| Exercise |
Set down exactly the lines below, starting at the one that contains "T&Cs Apply (127, 54)" and ending at the one that contains "Asayiş (492, 40)", with both of those lines included and nothing else.

(Pixel coordinate grounding data)
--- --- ---
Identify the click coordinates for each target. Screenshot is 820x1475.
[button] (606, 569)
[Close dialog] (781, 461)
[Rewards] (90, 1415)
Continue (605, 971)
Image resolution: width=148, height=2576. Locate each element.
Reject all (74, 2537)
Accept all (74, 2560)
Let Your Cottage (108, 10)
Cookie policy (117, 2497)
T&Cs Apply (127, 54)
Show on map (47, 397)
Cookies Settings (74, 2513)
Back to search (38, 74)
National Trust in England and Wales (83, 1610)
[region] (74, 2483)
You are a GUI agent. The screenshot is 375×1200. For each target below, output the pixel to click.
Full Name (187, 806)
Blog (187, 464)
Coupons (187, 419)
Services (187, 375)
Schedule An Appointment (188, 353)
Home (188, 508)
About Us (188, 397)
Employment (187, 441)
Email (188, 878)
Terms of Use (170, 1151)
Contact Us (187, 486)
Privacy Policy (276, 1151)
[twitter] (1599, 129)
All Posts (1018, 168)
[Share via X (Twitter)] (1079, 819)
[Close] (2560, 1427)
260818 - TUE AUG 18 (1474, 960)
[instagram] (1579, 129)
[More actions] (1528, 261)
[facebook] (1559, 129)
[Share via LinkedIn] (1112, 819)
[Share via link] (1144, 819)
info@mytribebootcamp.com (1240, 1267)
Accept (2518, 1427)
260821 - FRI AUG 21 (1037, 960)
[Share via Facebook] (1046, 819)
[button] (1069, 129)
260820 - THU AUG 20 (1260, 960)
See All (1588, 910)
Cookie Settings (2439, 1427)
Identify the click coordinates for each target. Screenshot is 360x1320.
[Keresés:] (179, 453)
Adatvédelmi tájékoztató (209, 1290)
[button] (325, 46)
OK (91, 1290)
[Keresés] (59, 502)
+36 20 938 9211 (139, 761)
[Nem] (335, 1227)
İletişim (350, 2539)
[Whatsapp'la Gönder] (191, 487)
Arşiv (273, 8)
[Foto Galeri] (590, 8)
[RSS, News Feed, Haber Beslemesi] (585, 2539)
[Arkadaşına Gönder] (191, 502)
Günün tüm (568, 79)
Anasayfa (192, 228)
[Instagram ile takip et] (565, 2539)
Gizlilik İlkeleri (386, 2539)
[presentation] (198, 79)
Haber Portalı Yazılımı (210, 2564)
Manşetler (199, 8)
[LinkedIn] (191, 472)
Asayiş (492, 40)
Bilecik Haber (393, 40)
--- --- ---
| Solution for this task |
T&Cs Apply (127, 54)
Show on map (47, 397)
Cookies Settings (74, 2513)
Back to search (38, 74)
National Trust in England and Wales (83, 1610)
[region] (74, 2483)
You are a GUI agent. The screenshot is 375×1200. For each target below, output the pixel to click.
Full Name (187, 806)
Blog (187, 464)
Coupons (187, 419)
Services (187, 375)
Schedule An Appointment (188, 353)
Home (188, 508)
About Us (188, 397)
Employment (187, 441)
Email (188, 878)
Terms of Use (170, 1151)
Contact Us (187, 486)
Privacy Policy (276, 1151)
[twitter] (1599, 129)
All Posts (1018, 168)
[Share via X (Twitter)] (1079, 819)
[Close] (2560, 1427)
260818 - TUE AUG 18 (1474, 960)
[instagram] (1579, 129)
[More actions] (1528, 261)
[facebook] (1559, 129)
[Share via LinkedIn] (1112, 819)
[Share via link] (1144, 819)
info@mytribebootcamp.com (1240, 1267)
Accept (2518, 1427)
260821 - FRI AUG 21 (1037, 960)
[Share via Facebook] (1046, 819)
[button] (1069, 129)
260820 - THU AUG 20 (1260, 960)
See All (1588, 910)
Cookie Settings (2439, 1427)
Identify the click coordinates for each target. Screenshot is 360x1320.
[Keresés:] (179, 453)
Adatvédelmi tájékoztató (209, 1290)
[button] (325, 46)
OK (91, 1290)
[Keresés] (59, 502)
+36 20 938 9211 (139, 761)
[Nem] (335, 1227)
İletişim (350, 2539)
[Whatsapp'la Gönder] (191, 487)
Arşiv (273, 8)
[Foto Galeri] (590, 8)
[RSS, News Feed, Haber Beslemesi] (585, 2539)
[Arkadaşına Gönder] (191, 502)
Günün tüm (568, 79)
Anasayfa (192, 228)
[Instagram ile takip et] (565, 2539)
Gizlilik İlkeleri (386, 2539)
[presentation] (198, 79)
Haber Portalı Yazılımı (210, 2564)
Manşetler (199, 8)
[LinkedIn] (191, 472)
Asayiş (492, 40)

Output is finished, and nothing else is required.